## Page extract
They listened, and they acted. Whether they actually believed what he told them or if it only provided the impetus for them to indulge in their own evil inclinations under a false shadow of morality, they acted. Houses and businesses were stoned. Mud was thrown in the streets. Violence was held back, at least for now, but the threat hung in the air. Rabbi Elias Levin, leader of the Jewish community in Limerick, wrote to the retired politician Michael Davitt for support. Davitt was a man with a great deal of prestige. He had been a leading figure in reforming the corrupt laws that favoured landlords and allowed baseless evictions, and was very popular as a result. The previous year he had travelled to Russia to report on the Russian persecution of Jews, and wrote a book exposing the massacres that were going on there. If that wasn’t enough to recommend him to Rabbi Levin, he was also known to be one of the few Irish politicians with no fear of the Catholic church’s influence, as his known support for nondenominational education put him in opposition to their desire to control the education of the young. Davitt wrote a letter denouncing both Father Creagh’s bigotry and his false history, lamenting that it had been a “unique glory” of Ireland that it had avoided the scourge of anti-semitism.

Father Creagh’s response to Davitt was to escalate the rhetoric at his next week’s meetings, quoting anti-semitic passages from a church history written by Rene Francois Rohrbracher. He attacked Davitt directly, but worse was his co-option of a tactic that Davitt’s Land League had developed during the Land Wars of the previous century – the “boycott”, named after a corrupt landlord they had driven from the country. Father Creagh knew that if he urged violence he would face a public outcry, so instead he ordered his confraternity to boycott the Jewish businesses in the city.

The Jews are a curse to Limerick, and if I have the means of driving them out, I shall have accomplished one good thing in my life.

His word was law to them, and they ensured that it was law to the rest of the Catholic community in the city. Some brave souls did have the courage to defy the will of the Redemptorists, but they were few and far between.

Advertisement from 1904 - headstuff.org
An advert placed by Marcus Blond in the Limerick Leader on the 14th April 1904. Source

When the scope of the action became clear to them, Rabbi Levin led a deputation to meet the local Catholic bishop, Dr O’Dwyer. He promised them that if they kept the matter out of the papers, he would see to it that Father Creagh would be leashed. The Rabbi kept his side of the bargain, until it became clear that the bishop either would not or could not keep his. In April, Marcus Blond, the formerly prosperous owner of a supply store who faced ruin as a result of the boycott, wrote to The Times laying out his situation. He described how he had built up his business through hard work and honest dealing until Father Creagh’s “hatred and animosity towards the Jews” ruined it all. Now he had no customers, and faced ruin. The letter was his last gasp – by June he had been forced to sell his shop for a pittance and leave Limerick. By the following April he was dead – destitute in London, aged only forty years old and with his health broken by stress.

## Given problem
Write out the part of the Limerick boycott passage that opens with the words containing "The Jews are" and closes with "and far between.".

## Entries shown
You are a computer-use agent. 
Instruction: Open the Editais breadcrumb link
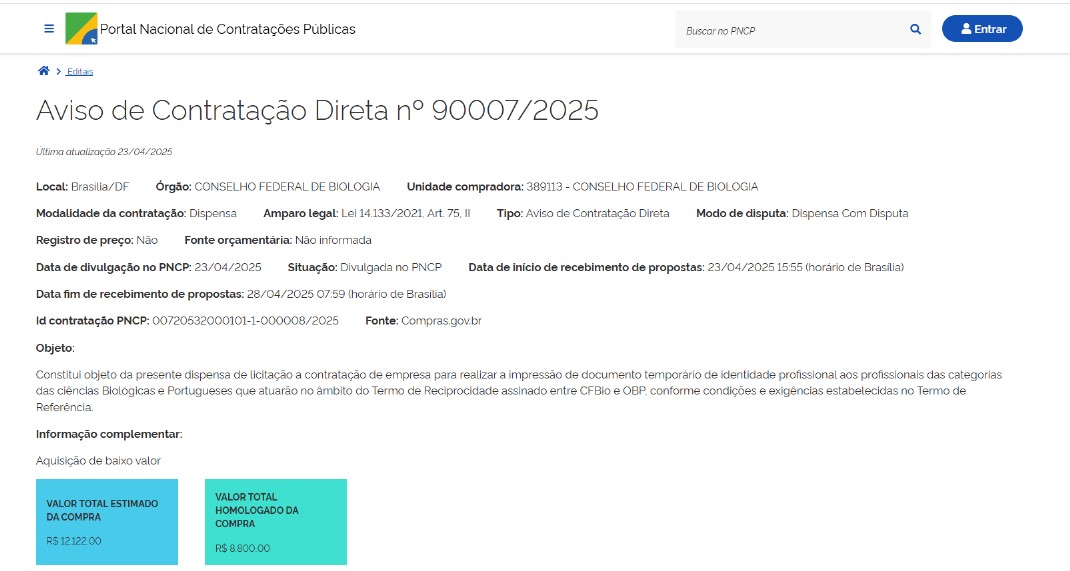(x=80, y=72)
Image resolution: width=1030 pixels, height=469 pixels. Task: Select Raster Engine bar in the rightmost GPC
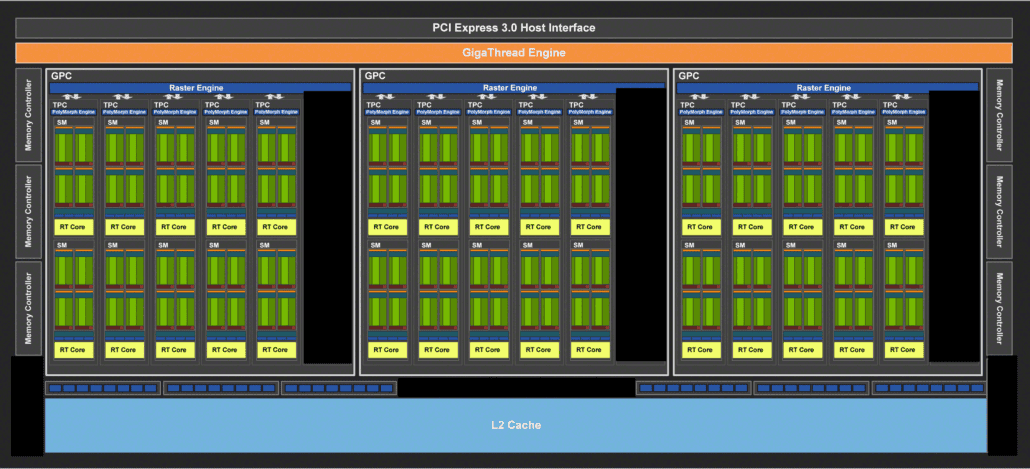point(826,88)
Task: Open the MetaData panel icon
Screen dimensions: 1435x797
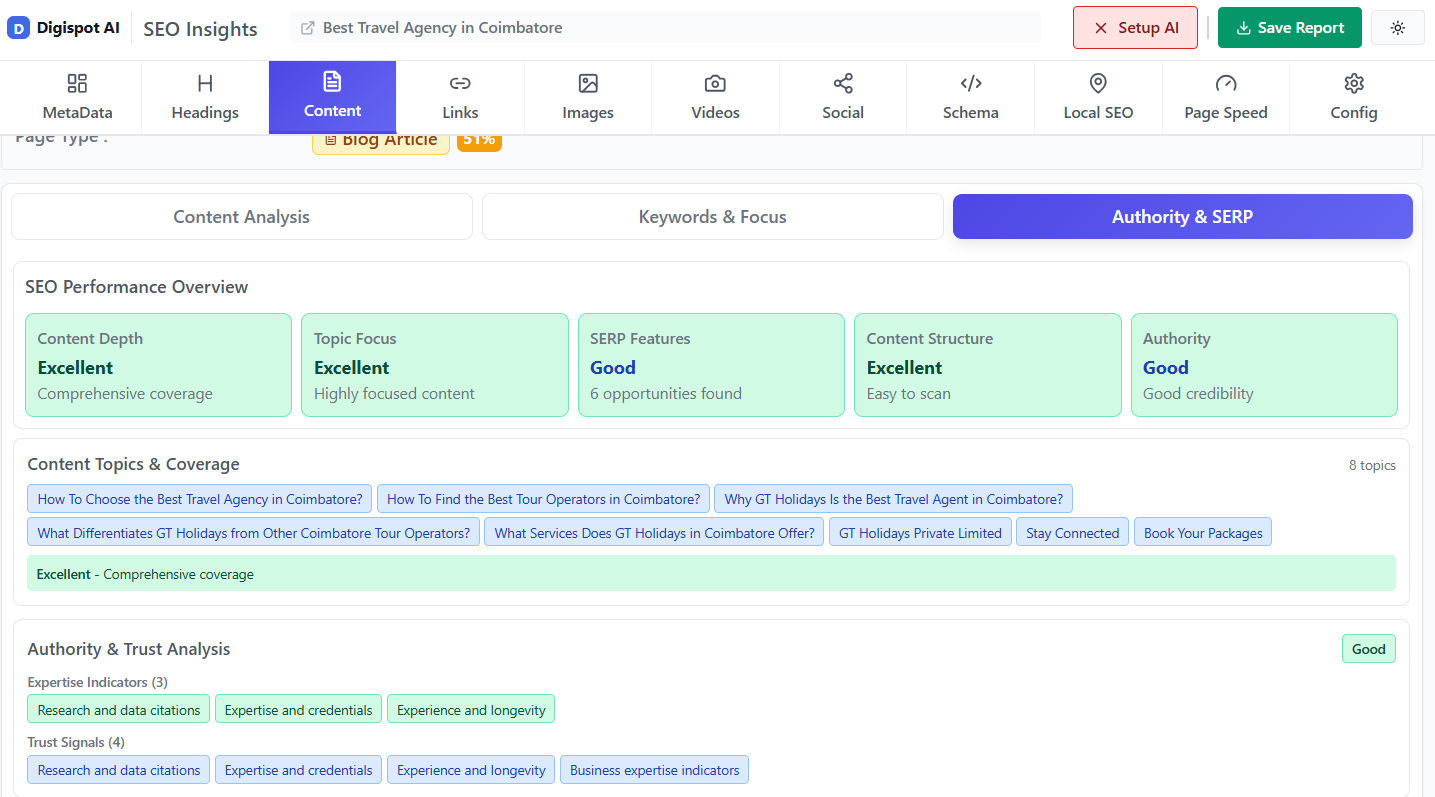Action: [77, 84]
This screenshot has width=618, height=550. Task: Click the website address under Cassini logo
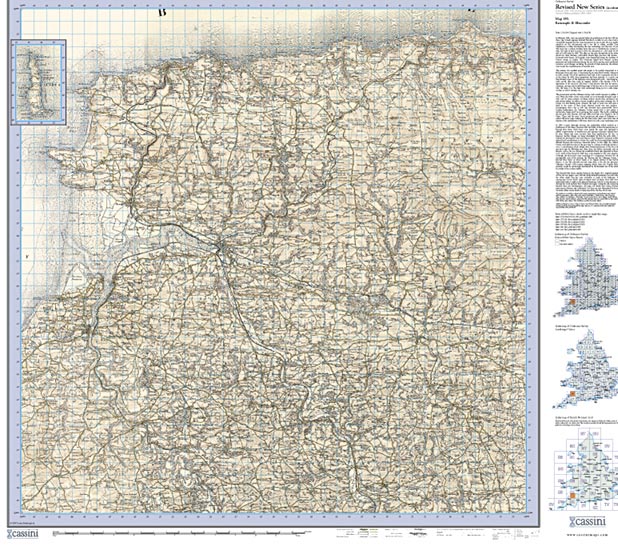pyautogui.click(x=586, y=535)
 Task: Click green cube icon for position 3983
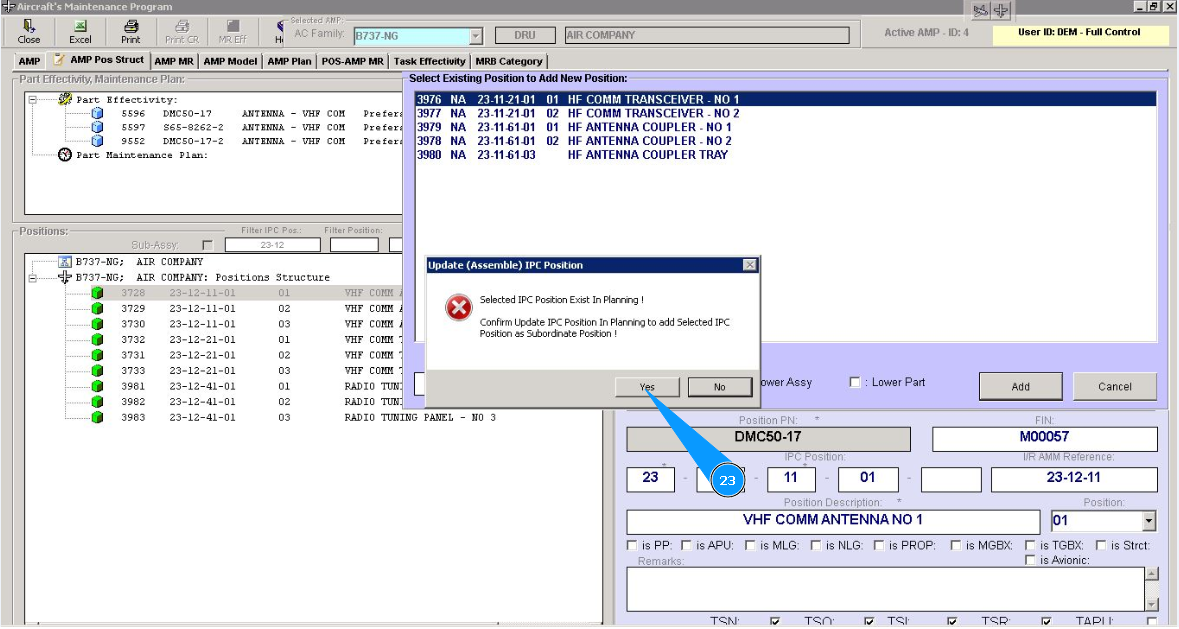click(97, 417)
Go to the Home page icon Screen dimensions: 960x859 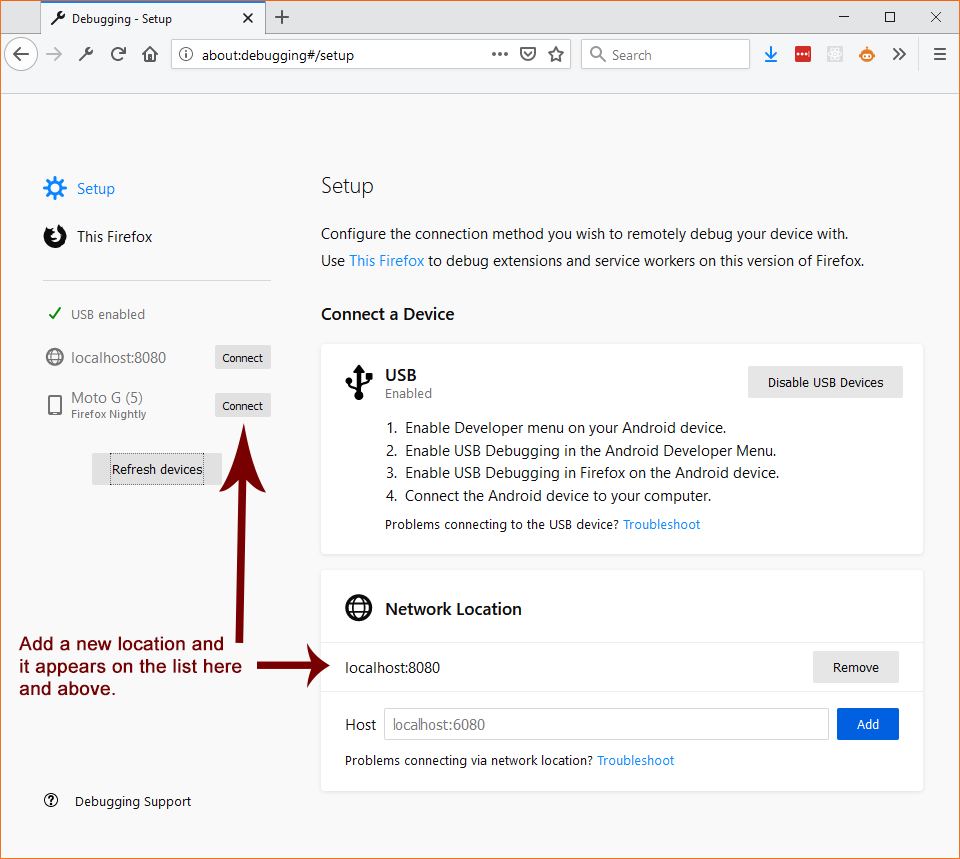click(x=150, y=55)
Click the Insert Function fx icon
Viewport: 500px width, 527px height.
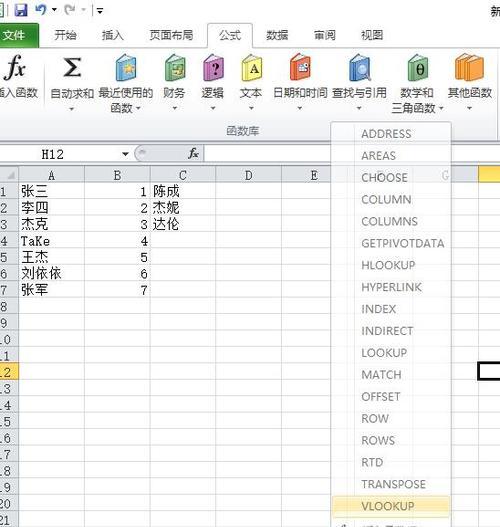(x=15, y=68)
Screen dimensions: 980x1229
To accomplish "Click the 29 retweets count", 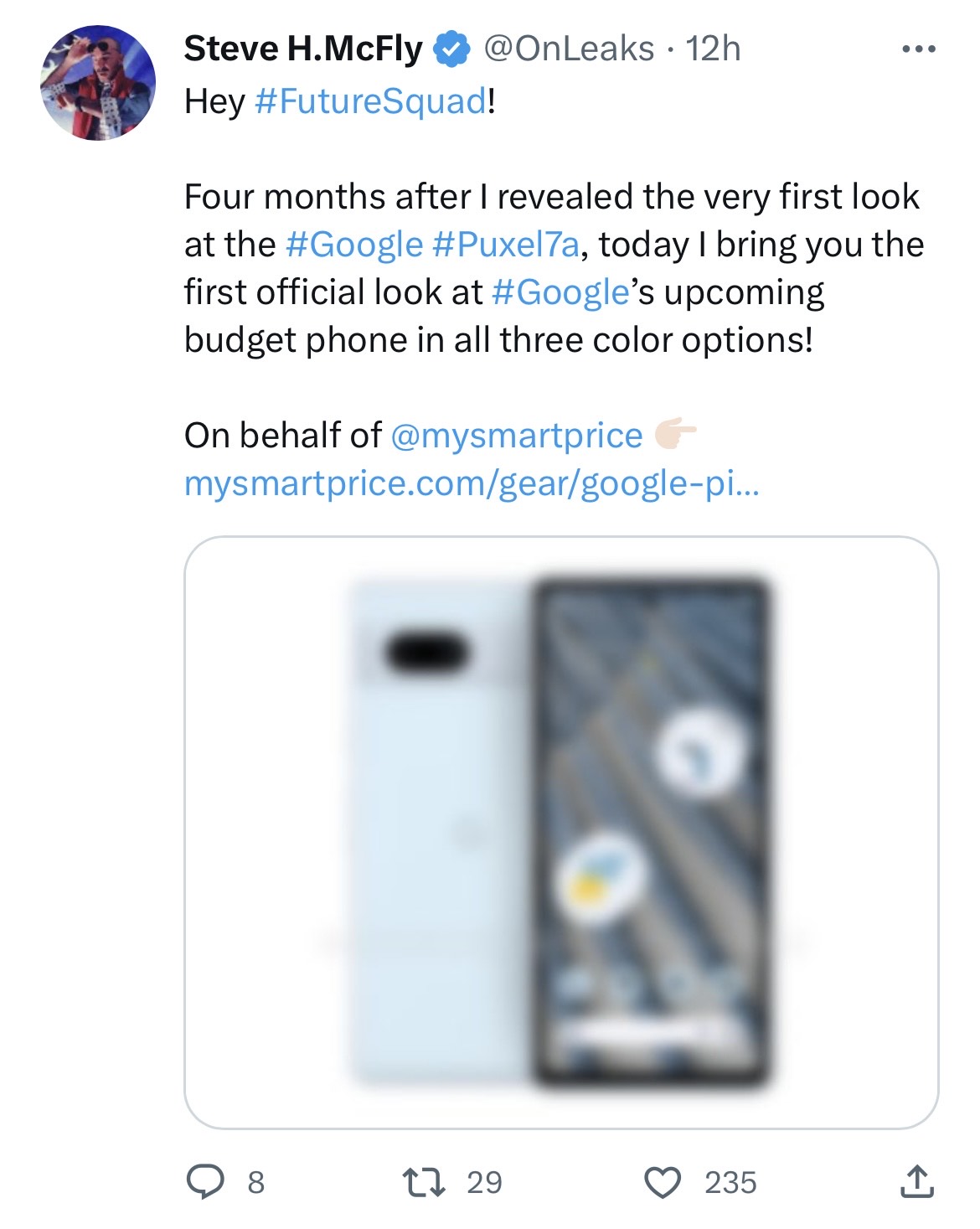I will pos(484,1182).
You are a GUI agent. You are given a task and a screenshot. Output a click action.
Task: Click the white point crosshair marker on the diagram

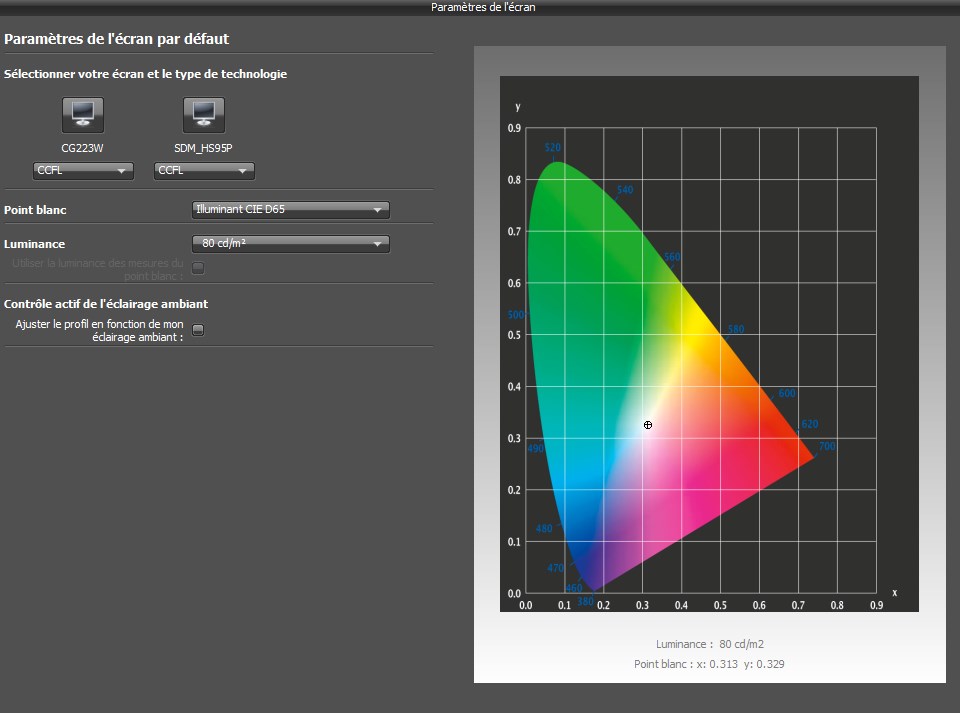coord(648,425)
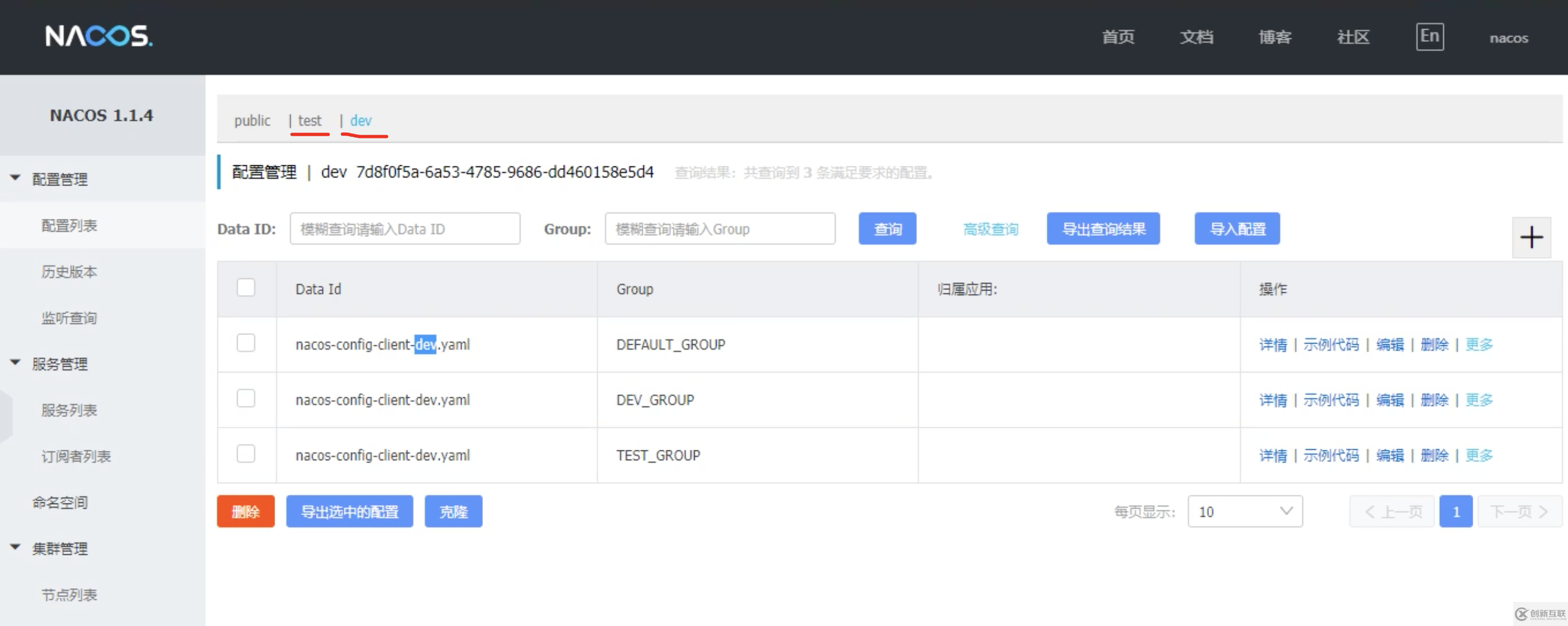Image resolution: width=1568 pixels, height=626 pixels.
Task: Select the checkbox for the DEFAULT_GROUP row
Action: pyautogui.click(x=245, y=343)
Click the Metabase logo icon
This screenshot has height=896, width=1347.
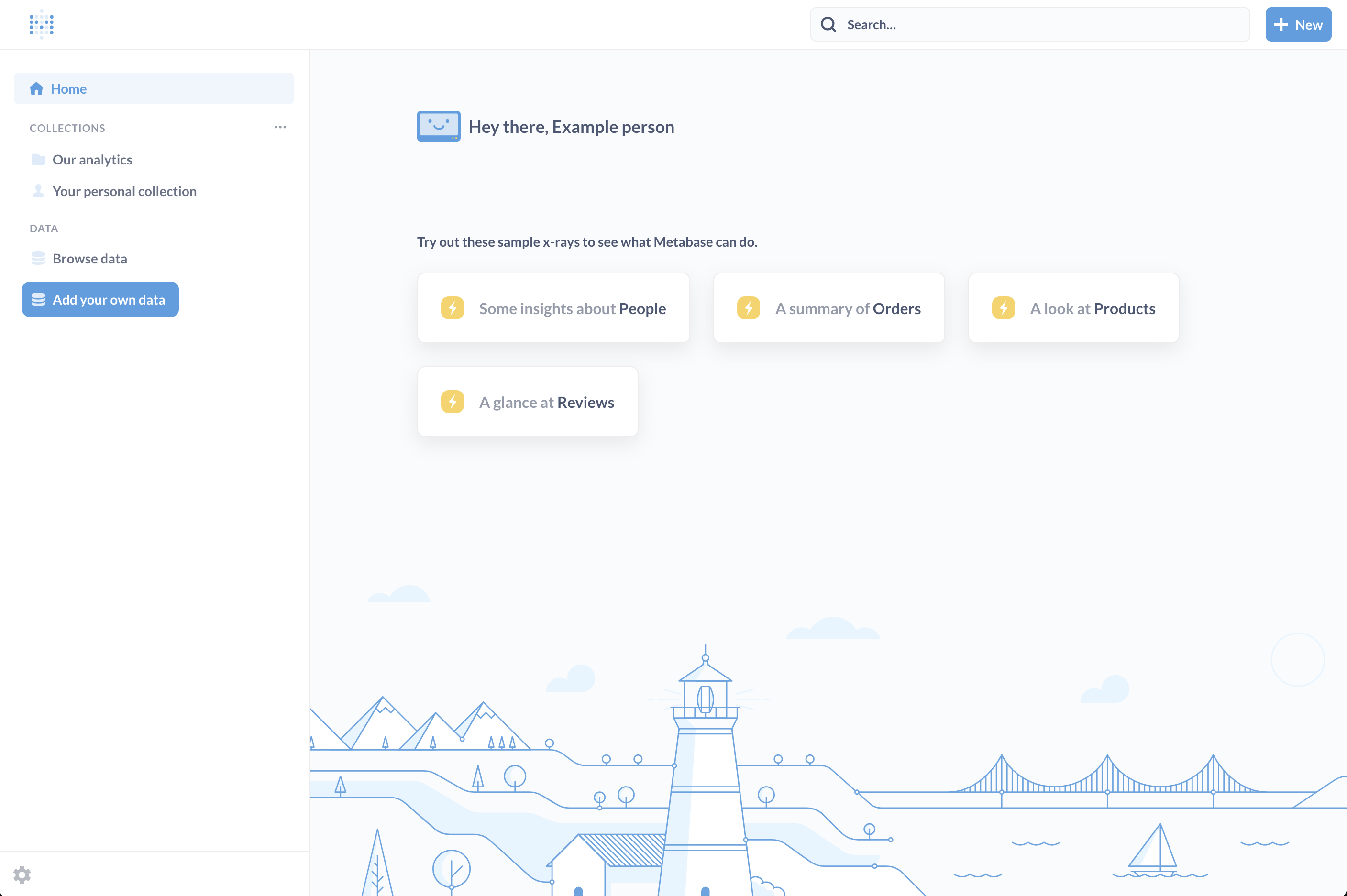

## Final result
The Jews are a curse to Limerick, and if I have the means of driving them out, I shall have accomplished one good thing in my life.

His word was law to them, and they ensured that it was law to the rest of the Catholic community in the city. Some brave souls did have the courage to defy the will of the Redemptorists, but they were few and far between.